● **Problem details**: Set down all the records below, word for word.

● **Source material**:
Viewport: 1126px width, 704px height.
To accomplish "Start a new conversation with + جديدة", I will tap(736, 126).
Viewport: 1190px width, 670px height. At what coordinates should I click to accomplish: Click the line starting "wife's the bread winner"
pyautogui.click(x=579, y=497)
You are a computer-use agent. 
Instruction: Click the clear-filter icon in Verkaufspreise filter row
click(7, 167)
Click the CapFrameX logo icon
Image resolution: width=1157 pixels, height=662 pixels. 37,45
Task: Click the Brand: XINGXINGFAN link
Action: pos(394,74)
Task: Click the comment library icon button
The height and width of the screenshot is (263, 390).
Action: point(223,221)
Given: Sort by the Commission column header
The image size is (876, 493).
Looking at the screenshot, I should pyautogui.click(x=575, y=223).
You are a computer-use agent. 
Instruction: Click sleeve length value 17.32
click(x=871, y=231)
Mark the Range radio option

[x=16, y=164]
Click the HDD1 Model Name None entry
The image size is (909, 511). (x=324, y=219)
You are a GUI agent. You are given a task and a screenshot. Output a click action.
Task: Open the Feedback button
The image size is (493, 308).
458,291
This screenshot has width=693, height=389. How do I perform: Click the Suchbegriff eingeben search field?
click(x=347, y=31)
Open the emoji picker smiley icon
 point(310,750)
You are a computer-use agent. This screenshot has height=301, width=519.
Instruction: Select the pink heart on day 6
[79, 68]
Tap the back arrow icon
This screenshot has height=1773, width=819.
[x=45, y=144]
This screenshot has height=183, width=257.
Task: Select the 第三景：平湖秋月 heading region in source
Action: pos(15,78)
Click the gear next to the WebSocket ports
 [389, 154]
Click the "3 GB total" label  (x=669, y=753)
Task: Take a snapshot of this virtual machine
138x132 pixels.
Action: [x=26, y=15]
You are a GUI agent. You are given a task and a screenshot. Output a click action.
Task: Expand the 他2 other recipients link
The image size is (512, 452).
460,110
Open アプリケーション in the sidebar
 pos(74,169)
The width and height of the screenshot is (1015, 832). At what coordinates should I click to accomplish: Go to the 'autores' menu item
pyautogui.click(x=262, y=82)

● **Result for this exercise**:
Viewport: 1126px width, 704px height.
To accomplish "Start a new conversation with + جديدة", I will tap(736, 126).
Viewport: 1190px width, 670px height. At what coordinates should I click to accomplish: Click the line starting "wife's the bread winner"
pyautogui.click(x=579, y=497)
You are a computer-use agent. 
Instruction: Click the clear-filter icon in Verkaufspreise filter row
click(7, 167)
Click the CapFrameX logo icon
Image resolution: width=1157 pixels, height=662 pixels. 37,45
Task: Click the Brand: XINGXINGFAN link
Action: pos(394,74)
Task: Click the comment library icon button
The height and width of the screenshot is (263, 390).
Action: point(223,221)
Given: Sort by the Commission column header
The image size is (876, 493).
Looking at the screenshot, I should pyautogui.click(x=575, y=223).
You are a computer-use agent. 
Instruction: Click sleeve length value 17.32
click(x=871, y=231)
Mark the Range radio option

[x=16, y=164]
Click the HDD1 Model Name None entry
The image size is (909, 511). (x=324, y=219)
You are a GUI agent. You are given a task and a screenshot. Output a click action.
Task: Open the Feedback button
The image size is (493, 308).
458,291
This screenshot has width=693, height=389. How do I perform: Click the Suchbegriff eingeben search field?
click(x=347, y=31)
Open the emoji picker smiley icon
 point(310,750)
You are a computer-use agent. This screenshot has height=301, width=519.
Instruction: Select the pink heart on day 6
[79, 68]
Tap the back arrow icon
This screenshot has height=1773, width=819.
[x=45, y=144]
This screenshot has height=183, width=257.
Task: Select the 第三景：平湖秋月 heading region in source
Action: pos(15,78)
Click the gear next to the WebSocket ports
 [389, 154]
Click the "3 GB total" label  (x=669, y=753)
Task: Take a snapshot of this virtual machine
138x132 pixels.
Action: [x=26, y=15]
You are a GUI agent. You are given a task and a screenshot. Output a click action.
Task: Expand the 他2 other recipients link
The image size is (512, 452).
460,110
Open アプリケーション in the sidebar
 pos(74,169)
The width and height of the screenshot is (1015, 832). At what coordinates should I click to accomplish: Go to the 'autores' menu item
pyautogui.click(x=262, y=82)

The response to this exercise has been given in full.